Vertigo foi há 12 anos

Neste dia há 12 anos o lançamento de Vertigo atirou os U2 para o nr 1 dos tops um pouco por todo o lado no que foi o último grande êxito planetário da banda considerando a performance comercial e de audições.

É bastante sintomático que o último êxito planetário tenha pertencido ao pior álbum da banda dos últimos 25 anos, tendo álbuns posteriores de muito maior qualidade passado praticamente ao lado do mainstream, polémicas de lançamentos à arte. Na realidade acaba por dizer muito do que se tornou a indústria e, de forma mais geral, o mundo da música.

Vertigo é rock clássico com um refrão que fica no ouvido e um riff de estalar multidões mas hoje passaria provavelmente ao lado - seria até duvidoso que as rádios mainstream guardassem espaço para uma canção com uma guitarra tão incisiva. Nestes doze anos o rock foi praticamente varrido do mainstream e substituído por pop fácil (estamos longe do Pop de Michael Jackson) e sucessivas vagas de música eletrónica.

A banda nestes doze anos também mudou muito. Envelheceu, os seus originais rarearam ainda mais e, como acontece com todas, parece já ter menos chama para desafiar o desconhecido. Em 2009 editou um dos álbuns mais corajosos da sua carreira, No Line on The Horizon, que se eclipsou por uma má escolha de single e por um álbum mais orientado para alguma experimentação do que para produzir canções de massas. O álbum tem canções como Moment of Surrender, do melhor que já fizeram. A atenção foi nula.

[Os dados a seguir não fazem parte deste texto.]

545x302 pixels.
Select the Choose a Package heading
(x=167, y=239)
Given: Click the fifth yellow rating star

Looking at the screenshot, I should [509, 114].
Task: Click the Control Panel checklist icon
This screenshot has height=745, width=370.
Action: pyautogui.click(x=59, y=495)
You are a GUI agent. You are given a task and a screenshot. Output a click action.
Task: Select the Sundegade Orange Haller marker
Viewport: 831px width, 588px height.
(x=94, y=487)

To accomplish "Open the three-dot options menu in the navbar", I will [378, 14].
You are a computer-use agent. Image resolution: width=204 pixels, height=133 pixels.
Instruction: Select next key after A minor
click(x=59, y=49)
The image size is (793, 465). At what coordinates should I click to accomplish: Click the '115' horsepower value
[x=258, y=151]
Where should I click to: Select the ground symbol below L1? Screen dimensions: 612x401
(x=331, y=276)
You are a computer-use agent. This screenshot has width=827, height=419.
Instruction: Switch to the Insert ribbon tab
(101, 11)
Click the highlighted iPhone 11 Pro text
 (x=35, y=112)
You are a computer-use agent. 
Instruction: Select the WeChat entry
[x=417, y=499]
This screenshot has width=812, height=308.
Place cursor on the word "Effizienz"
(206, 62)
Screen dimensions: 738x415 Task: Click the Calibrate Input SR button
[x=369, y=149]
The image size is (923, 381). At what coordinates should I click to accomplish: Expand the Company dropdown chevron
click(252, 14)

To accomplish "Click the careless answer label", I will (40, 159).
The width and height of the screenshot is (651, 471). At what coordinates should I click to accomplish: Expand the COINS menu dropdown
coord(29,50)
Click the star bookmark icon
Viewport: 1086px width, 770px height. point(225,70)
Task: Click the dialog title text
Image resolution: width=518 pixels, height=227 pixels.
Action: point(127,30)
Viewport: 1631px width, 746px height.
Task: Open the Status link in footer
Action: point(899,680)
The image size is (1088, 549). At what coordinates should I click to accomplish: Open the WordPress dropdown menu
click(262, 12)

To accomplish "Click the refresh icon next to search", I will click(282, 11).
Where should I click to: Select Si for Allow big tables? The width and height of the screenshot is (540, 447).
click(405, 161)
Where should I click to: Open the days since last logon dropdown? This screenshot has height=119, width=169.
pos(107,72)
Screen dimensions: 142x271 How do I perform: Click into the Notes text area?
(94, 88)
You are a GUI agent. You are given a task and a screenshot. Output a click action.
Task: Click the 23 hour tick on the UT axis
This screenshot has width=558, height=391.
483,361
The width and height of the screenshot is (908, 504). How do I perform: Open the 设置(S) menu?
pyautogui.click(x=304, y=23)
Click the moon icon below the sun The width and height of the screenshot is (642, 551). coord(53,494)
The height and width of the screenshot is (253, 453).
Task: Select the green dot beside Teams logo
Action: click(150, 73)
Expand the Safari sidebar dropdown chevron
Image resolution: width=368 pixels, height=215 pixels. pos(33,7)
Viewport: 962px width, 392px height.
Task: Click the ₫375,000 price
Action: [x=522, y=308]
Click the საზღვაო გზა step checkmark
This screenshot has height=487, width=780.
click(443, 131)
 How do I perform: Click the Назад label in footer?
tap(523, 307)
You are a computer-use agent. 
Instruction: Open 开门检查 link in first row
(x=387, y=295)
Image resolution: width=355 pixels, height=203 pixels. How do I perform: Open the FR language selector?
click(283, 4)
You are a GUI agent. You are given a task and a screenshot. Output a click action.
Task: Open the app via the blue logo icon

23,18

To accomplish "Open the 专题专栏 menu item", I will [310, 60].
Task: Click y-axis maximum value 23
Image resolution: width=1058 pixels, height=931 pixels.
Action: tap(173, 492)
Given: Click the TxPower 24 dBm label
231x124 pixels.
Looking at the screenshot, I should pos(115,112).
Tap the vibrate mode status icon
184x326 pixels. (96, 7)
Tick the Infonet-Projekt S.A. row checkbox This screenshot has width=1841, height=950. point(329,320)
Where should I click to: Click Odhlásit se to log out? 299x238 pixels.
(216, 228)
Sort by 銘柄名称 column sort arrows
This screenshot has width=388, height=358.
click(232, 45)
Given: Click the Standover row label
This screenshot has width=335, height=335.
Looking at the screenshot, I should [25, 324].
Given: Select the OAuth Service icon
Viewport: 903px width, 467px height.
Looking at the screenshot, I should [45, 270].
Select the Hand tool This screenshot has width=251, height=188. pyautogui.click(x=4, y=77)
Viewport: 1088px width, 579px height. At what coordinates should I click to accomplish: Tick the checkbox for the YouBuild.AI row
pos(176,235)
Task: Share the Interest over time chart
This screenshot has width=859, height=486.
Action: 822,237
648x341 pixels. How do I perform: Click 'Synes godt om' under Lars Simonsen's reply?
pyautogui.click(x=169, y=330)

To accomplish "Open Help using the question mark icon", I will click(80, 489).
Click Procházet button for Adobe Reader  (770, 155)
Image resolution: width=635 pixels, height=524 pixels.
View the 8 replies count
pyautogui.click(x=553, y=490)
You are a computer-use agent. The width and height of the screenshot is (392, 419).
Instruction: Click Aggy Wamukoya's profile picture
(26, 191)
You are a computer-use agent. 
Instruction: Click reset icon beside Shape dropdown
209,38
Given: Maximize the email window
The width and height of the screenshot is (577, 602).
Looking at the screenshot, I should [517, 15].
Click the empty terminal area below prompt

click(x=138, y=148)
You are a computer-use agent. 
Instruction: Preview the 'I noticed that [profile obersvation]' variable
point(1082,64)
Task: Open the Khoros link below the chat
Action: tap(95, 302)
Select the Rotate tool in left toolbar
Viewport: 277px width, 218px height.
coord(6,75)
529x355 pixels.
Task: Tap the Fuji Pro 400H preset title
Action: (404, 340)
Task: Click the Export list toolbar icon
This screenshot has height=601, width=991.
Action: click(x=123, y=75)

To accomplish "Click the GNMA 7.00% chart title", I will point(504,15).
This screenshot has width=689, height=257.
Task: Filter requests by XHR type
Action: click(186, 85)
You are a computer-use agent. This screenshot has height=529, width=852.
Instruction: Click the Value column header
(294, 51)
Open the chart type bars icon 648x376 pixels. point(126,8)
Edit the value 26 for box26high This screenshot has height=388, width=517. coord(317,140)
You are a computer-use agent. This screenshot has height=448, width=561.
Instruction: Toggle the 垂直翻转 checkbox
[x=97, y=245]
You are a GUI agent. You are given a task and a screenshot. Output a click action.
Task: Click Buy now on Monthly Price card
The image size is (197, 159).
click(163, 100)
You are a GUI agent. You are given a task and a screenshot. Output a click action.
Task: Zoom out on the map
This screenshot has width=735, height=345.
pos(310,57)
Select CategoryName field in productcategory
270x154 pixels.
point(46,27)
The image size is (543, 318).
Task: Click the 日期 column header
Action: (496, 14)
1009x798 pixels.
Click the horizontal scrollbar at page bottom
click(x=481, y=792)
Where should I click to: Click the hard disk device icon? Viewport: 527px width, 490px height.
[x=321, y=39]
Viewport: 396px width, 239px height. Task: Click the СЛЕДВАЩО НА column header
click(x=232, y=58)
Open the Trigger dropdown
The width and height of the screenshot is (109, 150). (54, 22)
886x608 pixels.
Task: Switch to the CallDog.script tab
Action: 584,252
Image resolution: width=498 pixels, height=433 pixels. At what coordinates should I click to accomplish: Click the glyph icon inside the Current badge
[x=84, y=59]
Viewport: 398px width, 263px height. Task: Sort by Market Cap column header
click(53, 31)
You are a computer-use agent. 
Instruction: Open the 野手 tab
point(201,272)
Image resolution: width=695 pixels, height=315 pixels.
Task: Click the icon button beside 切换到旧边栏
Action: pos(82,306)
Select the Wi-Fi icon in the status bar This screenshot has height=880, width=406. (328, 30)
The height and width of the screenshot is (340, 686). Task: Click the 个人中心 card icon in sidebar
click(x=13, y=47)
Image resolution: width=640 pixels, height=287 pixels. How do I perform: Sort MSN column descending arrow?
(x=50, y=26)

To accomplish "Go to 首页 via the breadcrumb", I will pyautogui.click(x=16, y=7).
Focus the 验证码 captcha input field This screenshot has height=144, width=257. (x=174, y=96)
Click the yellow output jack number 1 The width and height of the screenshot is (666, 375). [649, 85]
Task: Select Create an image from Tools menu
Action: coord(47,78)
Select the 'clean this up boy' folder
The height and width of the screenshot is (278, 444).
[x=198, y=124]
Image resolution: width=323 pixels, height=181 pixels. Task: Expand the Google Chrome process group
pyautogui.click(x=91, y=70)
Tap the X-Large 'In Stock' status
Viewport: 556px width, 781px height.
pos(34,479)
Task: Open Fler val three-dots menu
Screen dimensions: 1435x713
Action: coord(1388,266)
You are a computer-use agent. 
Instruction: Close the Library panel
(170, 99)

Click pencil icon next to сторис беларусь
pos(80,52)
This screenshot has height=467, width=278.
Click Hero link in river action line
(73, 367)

Em 2014 publicou Songs of Innocence, álbum meio razoável meio genial, do qual a banda optou por publicitar a metade razoável. O tipo de tiros nos pés que têm sido comuns no pós-Vertigo e que têm continuação nas hesitações da sequela, ainda sem data.

Nestes doze anos muito mudou mas ouvir Vertigo continua a passar as mesmas sensações: o rock tem mais jovialidade do que as novas tendências lhe decretam. Haja quem possa mantê-lo à tona.